╭──

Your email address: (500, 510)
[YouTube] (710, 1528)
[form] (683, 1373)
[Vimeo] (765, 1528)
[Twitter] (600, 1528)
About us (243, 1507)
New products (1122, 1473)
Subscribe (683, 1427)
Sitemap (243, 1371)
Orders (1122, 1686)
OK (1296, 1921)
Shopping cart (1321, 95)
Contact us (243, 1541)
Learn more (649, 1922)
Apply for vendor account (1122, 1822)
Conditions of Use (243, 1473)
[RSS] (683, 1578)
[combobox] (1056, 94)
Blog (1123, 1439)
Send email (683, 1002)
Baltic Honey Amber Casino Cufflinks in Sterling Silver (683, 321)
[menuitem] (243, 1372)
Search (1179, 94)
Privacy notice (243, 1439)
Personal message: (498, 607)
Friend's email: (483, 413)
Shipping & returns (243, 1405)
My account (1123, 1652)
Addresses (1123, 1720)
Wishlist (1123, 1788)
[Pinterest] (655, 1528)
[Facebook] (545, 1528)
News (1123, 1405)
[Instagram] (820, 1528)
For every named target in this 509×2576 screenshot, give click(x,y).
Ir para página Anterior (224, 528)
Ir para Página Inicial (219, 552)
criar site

╰──

Filter the records above for lines containing the word "para", and copy those lines.

== Answer to the exercise ==
Ir para página Anterior (224, 528)
Ir para Página Inicial (219, 552)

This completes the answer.